This expansion takes place not just in space but also in time. Here debt enters into the calculus, as a mechanism that allows capital to move between the future and the present. Debt provides the means by which workers can buy today what they will earn tomorrow. Just as capital seeks to harvest new territories, debt enables a harvesting of the future. But, at some point, the books must balance and the debt must be paid or look as though it will be paid. The present must return in the future as more of the same. It is the balancing of the books that drives the system into crisis. For while a frontier exists – more bodies, resources and territory and so a balance of forces can be maintained through on one hand, growth and expansion and on the other, ever more productivity. But without an outside to incorporate, an outside that continues to exist, it is impossible to keep the books balanced[xviii]. Because no growth means no new markets and also no new investment opportunities, jobs or avenues of development. Without a frontier, capital ends up exhausting the possibilities of the spaces it already inhabits, eventually entering into crisis. It is precisely this moment of impossibility that we have arrived at, and not for the first time[xix].

return to the start

An ever-growing mass of surplus bodies find themselves starving amidst plenty, while capital runs out of profitable avenues of investment. Mountains of debt pile up next to unused machinery and unsold products while workers are unable to find work, piling misery upon misery as all kinds of poverty abound and grow. What was this moment’s genesis? Forged in a series of trends, tendencies and circumstance, the current situation we find ourselves in was brought into being when a threshold was crossed in 2006 with the subprime debt crisis in the USA.

This tipping point was produced by three factors. First, a greater global demand for the raw materials of production and consumption combined with a reduced supply of them increased the basic cost of living in the USA (though, to be sure not only there). Second, massive inflows of speculative capital into a range of different markets, most importantly into those that ‘managed’ housing mortgages (especially the so-called ‘sub-prime’ mortgages) and basic commodity markets, looking for returns free from the fetters of decreasingly profitable material production (again increasing the cost of living and the cost of doing business). And third, a greater reliance on the market by the world’s population with the reduction of non-market mechanisms of reproduction (such as the welfare state or exchange, barter and subsistence). All three of these factors led to a squeeze on incomes – waged and unwaged – to create a surge in the cost of living[xx]. This led directly to the collapse of the ability of the USA working class to pay its debts, especially that section of the working class that were always precariously balanced on the edge of poverty. This collapse, coupled with volatile and deregulated international markets, set off a chain reaction of panic and uncertainty as to the actual ‘worth’ of the pile of debts, derivatives, futures and other arcane financial instruments in the world’s financial markets that has yet to completely play itself out.

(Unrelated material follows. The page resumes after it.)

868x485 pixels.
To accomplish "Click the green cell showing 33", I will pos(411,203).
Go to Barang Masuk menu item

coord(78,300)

A growing world population reliant on markets for their every need hit a limit: only so much raw material, only so many factories and refineries, so much oil, food, water, etc can be created. There is only so much world to put to work. It was certainly not a lack of bodies but a lack of materials for those bodies to work with that started to drive up prices, especially of food and basic commodities. The massive increase in the hungry, homeless and poor in the lead up to and through the crisis speaks to the successful destruction of economies outside of capitalism. To be sure, feedback mechanisms such as climate change, desertification and pollution all helped squeeze the ‘environmental supply’. Financial speculation played its part too. But it is ultimately the combination of the need for growth and the lack life outside of capitalism that caused so much hunger. This lack of raw materials also hints at the reasons for the explosion of speculative and financial activity.

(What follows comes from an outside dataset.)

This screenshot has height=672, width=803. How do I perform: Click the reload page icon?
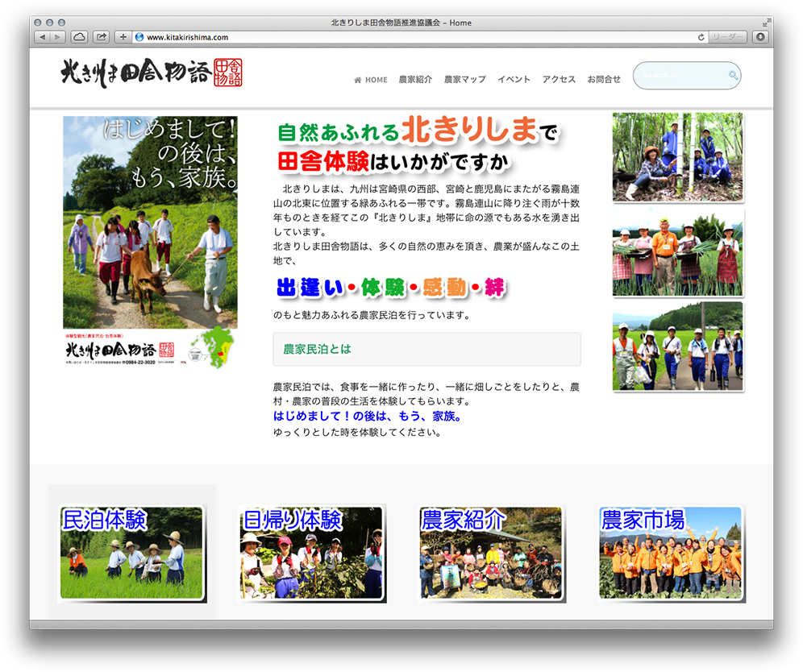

Ours is a world running out of profitable avenues for investment, one in which speculation reveals itself as the only place left to generate profit. The future is mortgaged, but payment always comes due. And this payment plan requires bodies to work, to consume, to create debts and ultimately to pay when the bill is due. This mortgaging of the future ran ahead of itself, got too far beyond what would ever be earned or could ever be paid. Without the space to expand, or the consumers to spend, there was no hope of loans being honoured.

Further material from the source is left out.